Works of two other black composers bookend the program. Friday's concert introduced us to the 25-year-old Kevin Day, whose "Lightspeed" resembles the Barber finale insofar as its excitement is keyed to fiery temperament and devil-take-the-hindmost dash.  I found its brief turn to an episode of relaxation unconvincing, because Day's purpose was clearly to give the ensemble as much free rein as possible: that's what its three-minute length was all about.

Ending the program was music by a composer well-known to anyone with a historical view of jazz piano.  James P. Johnson, champion of the "stride" style of a hundred years ago, was represented by an overemphatic piece for orchestra titled "Drums." It lives up to the impact of its title, as principal timpanist Jack Brennan demonstrated remarkably well Friday night. From ominous soft thumping to thunderclaps, the timpani portray something elemental in black American music that the orchestra elaborates through blues-saturated phrasing. At the climax, there's a tremendous full-orchestra unison statement that is almost too much for its context, but on the other hand seems consonant with what Johnson wanted to convey.

Before a fruitful visit to Aaron Copland terrain after intermission, Harth-Bedoya and the ISO inserted a fey sample of Jennifer Higdon's "Dance Card" series, this one convincingly called "Jumble Dance." A little more sharp angularity was called for in Friday's performance, but the scoring is so well-articulated that the contrapuntal elbow-jabbing still came through well. 

Copland, who advocated so explicitly for getting the music of him and his contemporaries into American ears, is  a major presence in "Welcome to the United States of America." He came into his own  as a young man and middle-aged maestro, tempering his 1920s brashness somewhat while never abandoning a responsibility to speak to his homeland in a personal voice that summed up his homeland's energy and freshness.

It was good to hear "Quiet City" again on an ISO program, especially since my memories of what Conrad Jones' predecessor in 2014 did with it are not pleasant. Paired as soloist with Roger Roe's excellence on the English horn, Jones delivered a clear, smoothly enunciated performance; he allowed what Copland wrote to carry the poignancy of the dramatic situation that inspired the piece. Only one soft entrance, in response to an English-horn phrase, was slightly rough. Roe, as expected, proved a perfect partner for Jones, and Harth-Bedoya managed the ISO string ensemble deftly. 

Copland's Symphony No. 2 (Short Symphony), with its difficult early history, is easy to like in the context of this generally jumpy program. The work demonstrates how readily Copland could project his characteristic calm through his music. When something spiky and aggressive occurs to him, it appears before the audience in plain clothes, without emotional baggage.  

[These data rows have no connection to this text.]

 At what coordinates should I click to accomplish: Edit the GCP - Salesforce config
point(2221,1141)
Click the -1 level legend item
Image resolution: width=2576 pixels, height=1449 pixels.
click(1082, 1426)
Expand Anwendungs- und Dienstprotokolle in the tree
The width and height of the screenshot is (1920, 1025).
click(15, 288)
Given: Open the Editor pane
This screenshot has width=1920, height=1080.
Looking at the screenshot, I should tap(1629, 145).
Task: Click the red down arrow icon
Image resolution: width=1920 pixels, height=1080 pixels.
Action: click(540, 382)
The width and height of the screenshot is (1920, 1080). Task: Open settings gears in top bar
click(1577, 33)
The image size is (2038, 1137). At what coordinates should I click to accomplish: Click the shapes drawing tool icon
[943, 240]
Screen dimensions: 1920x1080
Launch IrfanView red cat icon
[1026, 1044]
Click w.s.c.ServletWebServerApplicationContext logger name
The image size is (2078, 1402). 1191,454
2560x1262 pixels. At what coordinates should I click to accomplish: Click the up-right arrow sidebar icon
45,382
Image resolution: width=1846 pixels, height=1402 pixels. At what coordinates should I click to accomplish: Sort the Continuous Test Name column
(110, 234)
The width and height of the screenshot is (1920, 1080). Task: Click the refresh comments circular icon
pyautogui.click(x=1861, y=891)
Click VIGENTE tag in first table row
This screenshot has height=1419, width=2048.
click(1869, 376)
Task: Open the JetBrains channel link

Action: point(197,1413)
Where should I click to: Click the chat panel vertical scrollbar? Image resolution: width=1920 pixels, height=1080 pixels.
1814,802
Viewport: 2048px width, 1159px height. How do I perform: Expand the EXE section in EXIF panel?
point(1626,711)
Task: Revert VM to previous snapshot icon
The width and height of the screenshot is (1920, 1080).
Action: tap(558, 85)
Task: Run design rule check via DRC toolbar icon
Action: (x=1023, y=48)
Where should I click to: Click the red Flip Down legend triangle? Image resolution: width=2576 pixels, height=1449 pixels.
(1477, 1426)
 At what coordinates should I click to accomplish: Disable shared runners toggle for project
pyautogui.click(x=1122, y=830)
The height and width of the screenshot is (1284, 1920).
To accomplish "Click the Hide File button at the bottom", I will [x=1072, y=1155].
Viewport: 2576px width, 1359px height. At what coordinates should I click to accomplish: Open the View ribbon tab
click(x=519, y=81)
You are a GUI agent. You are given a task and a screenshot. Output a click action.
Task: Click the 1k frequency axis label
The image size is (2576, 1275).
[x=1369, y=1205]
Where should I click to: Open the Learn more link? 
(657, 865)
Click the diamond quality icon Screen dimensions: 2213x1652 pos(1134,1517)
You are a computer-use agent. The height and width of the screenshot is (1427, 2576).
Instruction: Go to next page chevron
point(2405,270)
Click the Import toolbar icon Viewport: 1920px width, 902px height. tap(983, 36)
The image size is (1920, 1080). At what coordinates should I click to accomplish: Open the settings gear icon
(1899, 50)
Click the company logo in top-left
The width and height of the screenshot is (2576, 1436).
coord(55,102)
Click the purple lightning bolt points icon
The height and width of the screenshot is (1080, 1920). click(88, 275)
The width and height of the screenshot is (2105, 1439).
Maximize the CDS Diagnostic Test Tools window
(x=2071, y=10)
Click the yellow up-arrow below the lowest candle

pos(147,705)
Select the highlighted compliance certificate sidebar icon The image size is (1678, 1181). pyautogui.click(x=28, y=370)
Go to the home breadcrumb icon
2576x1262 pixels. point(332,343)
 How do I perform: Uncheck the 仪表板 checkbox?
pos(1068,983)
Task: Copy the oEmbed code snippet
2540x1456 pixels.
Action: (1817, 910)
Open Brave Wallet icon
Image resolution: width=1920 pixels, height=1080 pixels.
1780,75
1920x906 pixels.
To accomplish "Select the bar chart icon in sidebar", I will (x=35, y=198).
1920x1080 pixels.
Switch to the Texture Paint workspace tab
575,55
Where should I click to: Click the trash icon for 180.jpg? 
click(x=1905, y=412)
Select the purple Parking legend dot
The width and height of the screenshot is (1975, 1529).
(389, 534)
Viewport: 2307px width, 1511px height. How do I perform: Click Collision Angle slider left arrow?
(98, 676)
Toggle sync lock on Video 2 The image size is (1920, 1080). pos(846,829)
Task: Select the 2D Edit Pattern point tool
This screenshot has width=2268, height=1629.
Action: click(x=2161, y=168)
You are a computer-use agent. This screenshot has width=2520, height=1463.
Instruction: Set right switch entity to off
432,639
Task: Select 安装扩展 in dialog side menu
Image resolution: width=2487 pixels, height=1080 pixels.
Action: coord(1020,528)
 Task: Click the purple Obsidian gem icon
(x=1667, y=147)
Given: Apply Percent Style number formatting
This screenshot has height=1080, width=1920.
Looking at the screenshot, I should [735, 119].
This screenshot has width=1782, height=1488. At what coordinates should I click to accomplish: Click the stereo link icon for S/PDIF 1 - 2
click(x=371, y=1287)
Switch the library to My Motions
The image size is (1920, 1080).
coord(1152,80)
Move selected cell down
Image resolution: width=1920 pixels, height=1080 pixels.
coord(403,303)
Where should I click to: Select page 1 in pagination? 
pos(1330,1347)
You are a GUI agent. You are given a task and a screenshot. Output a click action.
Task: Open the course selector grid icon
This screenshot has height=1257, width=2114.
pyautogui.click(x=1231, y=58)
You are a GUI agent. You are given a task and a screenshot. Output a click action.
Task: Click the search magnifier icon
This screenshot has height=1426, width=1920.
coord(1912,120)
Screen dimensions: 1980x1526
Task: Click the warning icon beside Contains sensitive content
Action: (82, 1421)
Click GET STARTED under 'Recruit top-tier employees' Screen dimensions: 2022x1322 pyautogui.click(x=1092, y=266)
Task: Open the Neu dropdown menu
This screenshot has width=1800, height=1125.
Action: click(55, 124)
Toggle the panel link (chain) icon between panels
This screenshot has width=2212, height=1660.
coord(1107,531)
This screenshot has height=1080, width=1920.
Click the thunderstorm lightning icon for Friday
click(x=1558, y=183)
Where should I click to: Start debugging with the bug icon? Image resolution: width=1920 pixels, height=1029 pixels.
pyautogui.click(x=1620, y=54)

The pointillistic first movement, dealt with well Friday in its tightrope accenting, sounded as if it never should have given orchestras in the 1930s so much trouble. In the second movement, the way the harmonies move  smoothly confirms the value of Copland's lessons in harmony with Nadia Boulanger when the budding composer was barely out of his teens. The spaciousness of Copland's writing in "Appalachian Spring" and other scores of his "Americanist" period is adumbrated here. The ISO showed a firm grasp of the brief solos and evanescent combinations of instrumental voices in the finale, which suggests further foreshadowing — of Bartok's Concerto for Orchestra, which will be heard at the next national stop, Hungary, two weeks from now. 

For the time being, though, it's all about American glory, even at its most bumptious.